Return every line of the entries below word for word, leaving out the pictures.

=====

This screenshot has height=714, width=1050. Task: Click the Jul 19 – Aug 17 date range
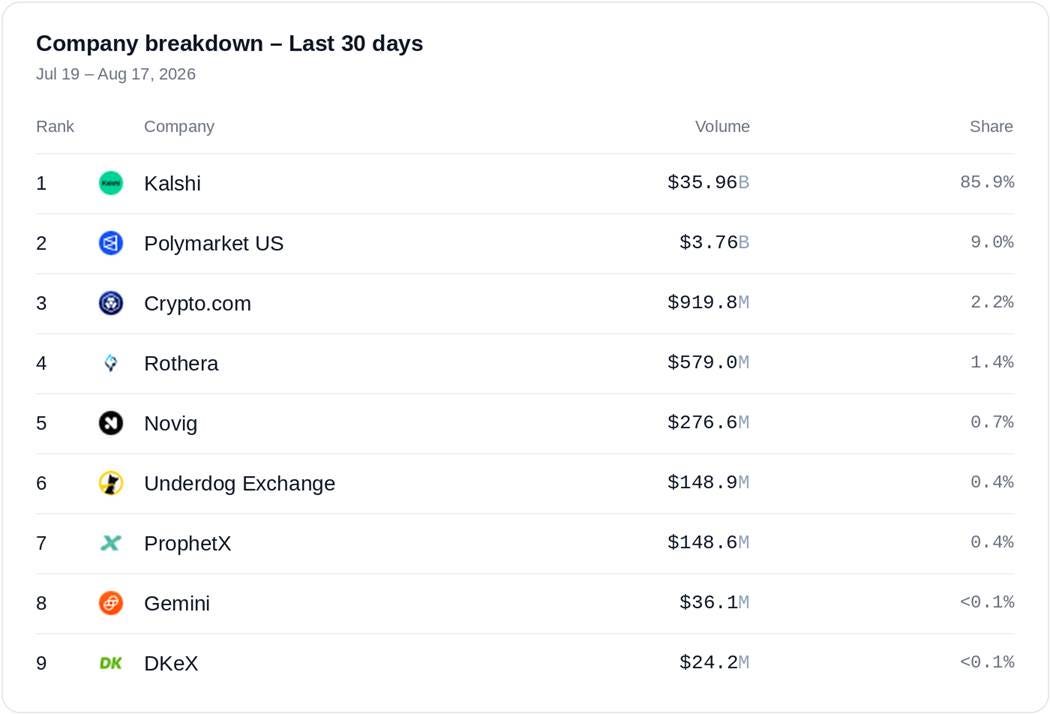click(116, 74)
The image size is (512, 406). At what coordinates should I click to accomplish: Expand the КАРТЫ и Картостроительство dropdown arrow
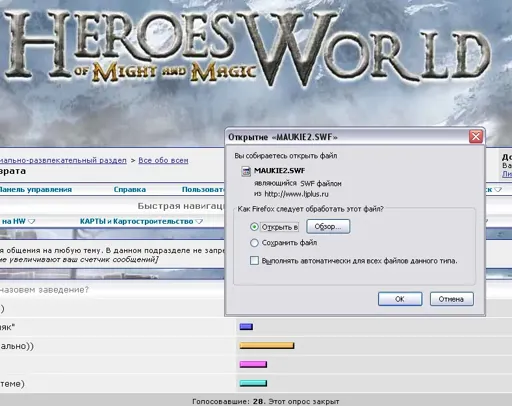click(199, 221)
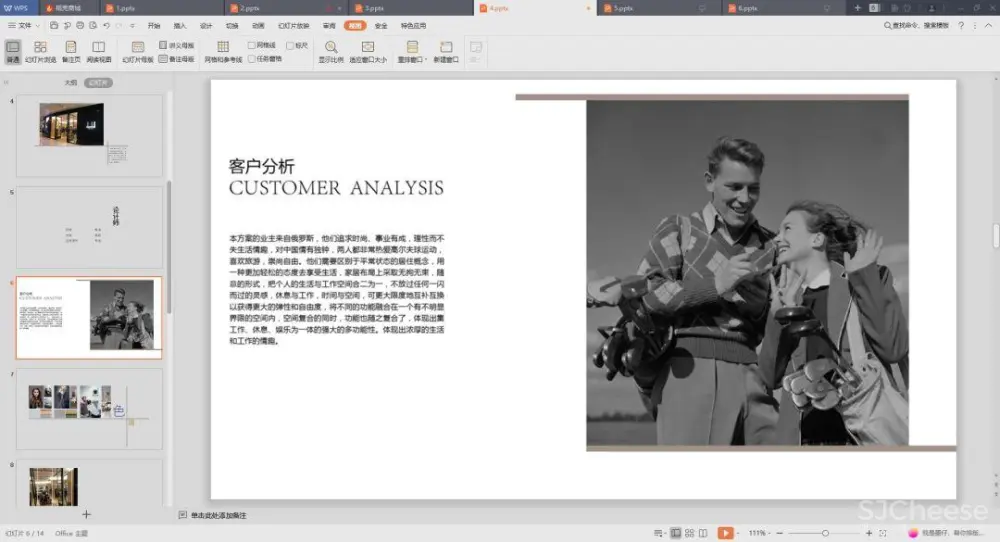This screenshot has width=1000, height=542.
Task: Start slideshow with orange play button
Action: point(725,533)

=====

● **Response below**
This screenshot has height=714, width=1050. Task: Click the Jul 19 – Aug 17 date range
click(116, 74)
The image size is (512, 406). At what coordinates should I click to accomplish: Expand the КАРТЫ и Картостроительство dropdown arrow
click(199, 221)
This screenshot has width=1000, height=542.
Task: Start slideshow with orange play button
Action: point(725,533)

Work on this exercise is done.